## LISTED RECORDS
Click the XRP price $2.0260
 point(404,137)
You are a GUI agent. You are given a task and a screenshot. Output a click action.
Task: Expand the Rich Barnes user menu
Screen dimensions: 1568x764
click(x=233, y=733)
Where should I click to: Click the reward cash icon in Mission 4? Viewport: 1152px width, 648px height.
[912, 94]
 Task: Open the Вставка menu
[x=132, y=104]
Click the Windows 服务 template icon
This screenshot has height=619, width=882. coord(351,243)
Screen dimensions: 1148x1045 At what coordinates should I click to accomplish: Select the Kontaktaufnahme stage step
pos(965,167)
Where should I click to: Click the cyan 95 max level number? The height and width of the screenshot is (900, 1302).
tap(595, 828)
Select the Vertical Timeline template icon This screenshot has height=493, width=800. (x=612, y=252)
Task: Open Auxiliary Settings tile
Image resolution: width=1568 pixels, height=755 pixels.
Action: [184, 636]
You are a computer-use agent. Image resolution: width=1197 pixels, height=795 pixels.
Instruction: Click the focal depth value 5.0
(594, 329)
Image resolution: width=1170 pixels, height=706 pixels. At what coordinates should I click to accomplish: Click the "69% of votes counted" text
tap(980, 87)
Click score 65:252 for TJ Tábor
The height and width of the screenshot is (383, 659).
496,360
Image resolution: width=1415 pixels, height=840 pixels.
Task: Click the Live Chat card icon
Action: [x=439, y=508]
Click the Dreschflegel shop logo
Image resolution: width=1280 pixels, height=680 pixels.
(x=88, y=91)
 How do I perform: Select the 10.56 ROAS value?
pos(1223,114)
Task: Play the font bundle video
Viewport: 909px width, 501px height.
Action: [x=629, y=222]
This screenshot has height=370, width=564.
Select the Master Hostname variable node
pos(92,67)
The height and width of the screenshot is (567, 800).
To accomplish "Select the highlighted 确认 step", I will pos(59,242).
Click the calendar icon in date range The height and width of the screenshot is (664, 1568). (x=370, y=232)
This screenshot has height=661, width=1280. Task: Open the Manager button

## WHAT TO PRODUCE
So that nothing is lost, please repeat all of the entries exactly.

## WRITTEN ANSWER
Click the XRP price $2.0260
 point(404,137)
You are a GUI agent. You are given a task and a screenshot. Output a click action.
Task: Expand the Rich Barnes user menu
Screen dimensions: 1568x764
click(x=233, y=733)
Where should I click to: Click the reward cash icon in Mission 4? Viewport: 1152px width, 648px height.
[912, 94]
 Task: Open the Вставка menu
[x=132, y=104]
Click the Windows 服务 template icon
This screenshot has height=619, width=882. coord(351,243)
Screen dimensions: 1148x1045 At what coordinates should I click to accomplish: Select the Kontaktaufnahme stage step
pos(965,167)
Where should I click to: Click the cyan 95 max level number? The height and width of the screenshot is (900, 1302).
tap(595, 828)
Select the Vertical Timeline template icon This screenshot has height=493, width=800. (x=612, y=252)
Task: Open Auxiliary Settings tile
Image resolution: width=1568 pixels, height=755 pixels.
Action: [184, 636]
You are a computer-use agent. Image resolution: width=1197 pixels, height=795 pixels.
Instruction: Click the focal depth value 5.0
(594, 329)
Image resolution: width=1170 pixels, height=706 pixels. At what coordinates should I click to accomplish: Click the "69% of votes counted" text
tap(980, 87)
Click score 65:252 for TJ Tábor
The height and width of the screenshot is (383, 659).
496,360
Image resolution: width=1415 pixels, height=840 pixels.
Task: Click the Live Chat card icon
Action: [x=439, y=508]
Click the Dreschflegel shop logo
Image resolution: width=1280 pixels, height=680 pixels.
(x=88, y=91)
 How do I perform: Select the 10.56 ROAS value?
pos(1223,114)
Task: Play the font bundle video
Viewport: 909px width, 501px height.
Action: [x=629, y=222]
This screenshot has height=370, width=564.
Select the Master Hostname variable node
pos(92,67)
The height and width of the screenshot is (567, 800).
To accomplish "Select the highlighted 确认 step", I will pos(59,242).
Click the calendar icon in date range The height and width of the screenshot is (664, 1568). (x=370, y=232)
This screenshot has height=661, width=1280. Task: Open the Manager button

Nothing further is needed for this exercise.